I've never been so pleased with a router at this price point.

My ISP, Andrews and Arnold are worth a mention. They don"t block anything, they don't do packet filtering and they give me 32 IP addresses. They also let me do things like tweak the target SNR margin on the DSLAM via a web control panel.

Friday 18 June 2010

iPad Update

I've had an iPad for a couple of weeks now and it's been interesting. It's a bit early to say how it's going to evolve. It's become the "thing I carry around all day". I love being in a meeting with it (once we're past the "ooh, an iPad" bit) because I can have all the papers in it (and other relevant documents) and have shed the whole business of printing and filing documents - I'm almost entirely paperless now. When I'm on the hoof, it's much better than a smartphone for email, which means I get to reply to lots of these in odd moments. I'm very attached to Evernote and this is great on the iPad. Right now, I have a laptop, smartphone and iPad.

This is overkill, but I'm allowing myself the luxury of figuring out what's best for what and how the iPad fits into the ecosystem. With time, I can see many busy people moving to a desktop/iPad/dumbphone setup.

Not everyone is going to go for this, but I find I can read books on it.
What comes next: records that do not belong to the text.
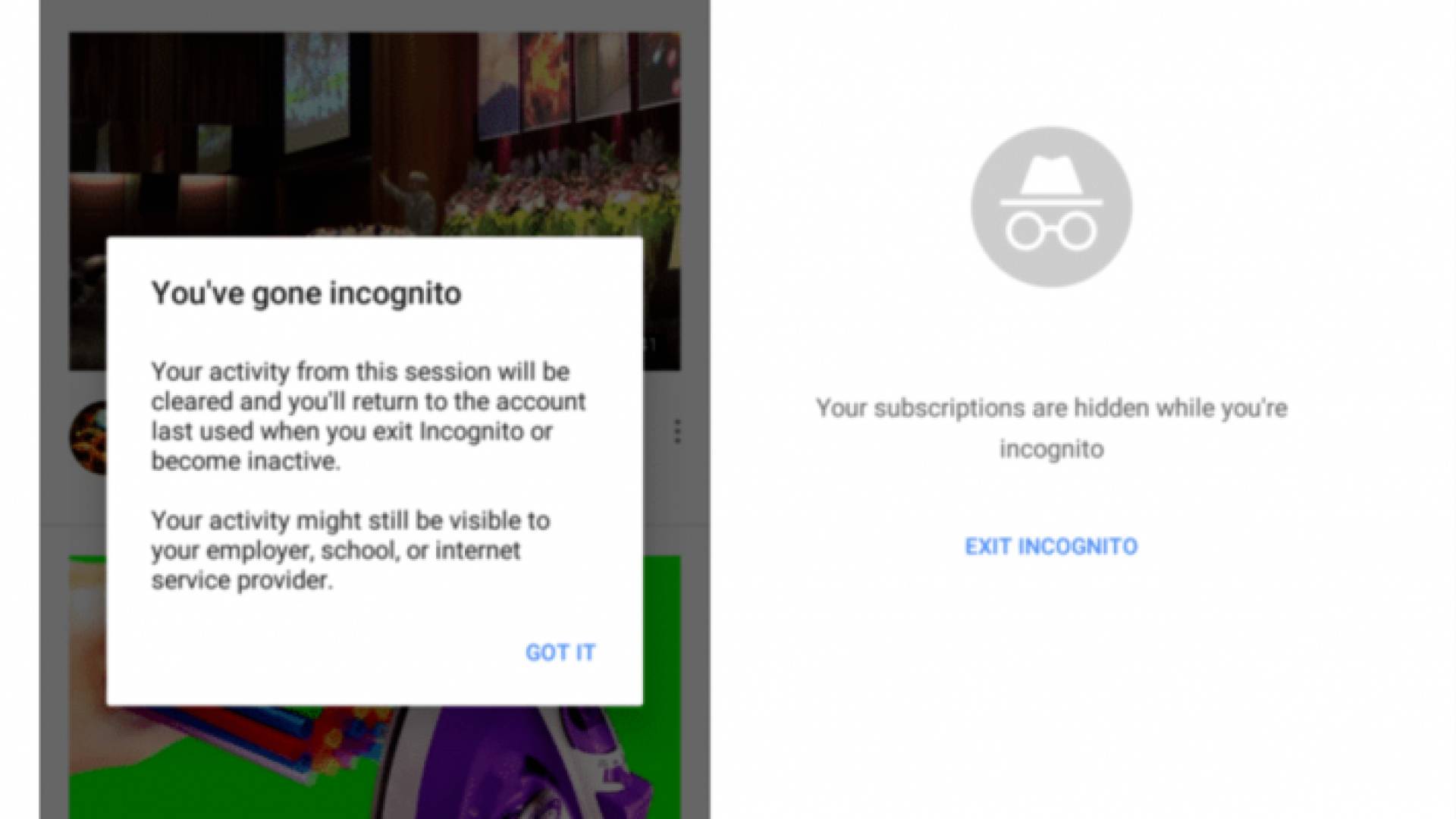Image resolution: width=1456 pixels, height=819 pixels.
Task: Click the person standing on the stage
Action: 410,203
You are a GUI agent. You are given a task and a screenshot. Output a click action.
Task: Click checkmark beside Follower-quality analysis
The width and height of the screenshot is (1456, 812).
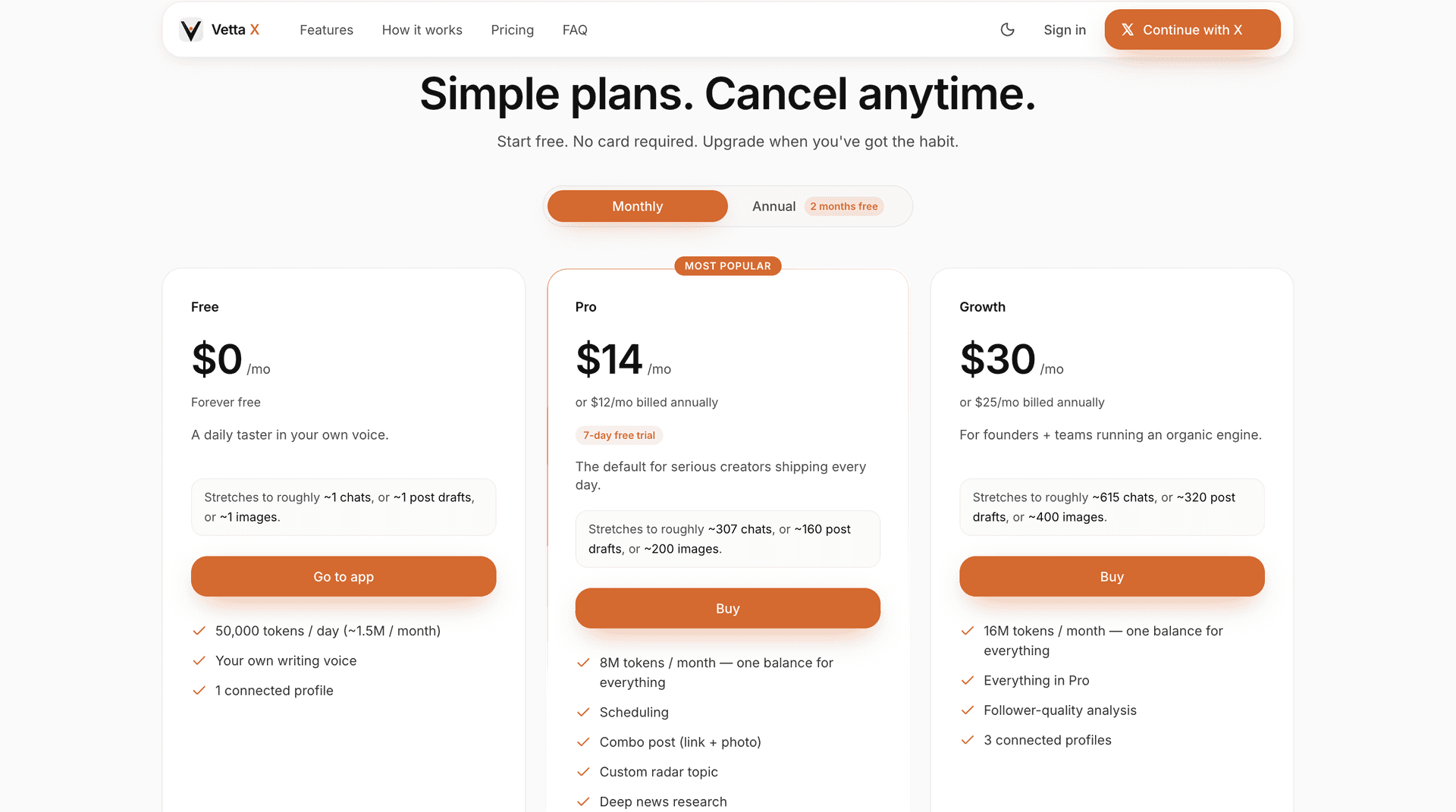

In cold financial terms, it pays for itself in around two years if I don't print papers for meetings.

My team have another reason to have a few of these around - lots of our students are going to have them and while I'm not going to instigate a big project to make everything work in iPad, we're including it in the list of platforms we check new and updated things on.

...and oh, yes - I love it!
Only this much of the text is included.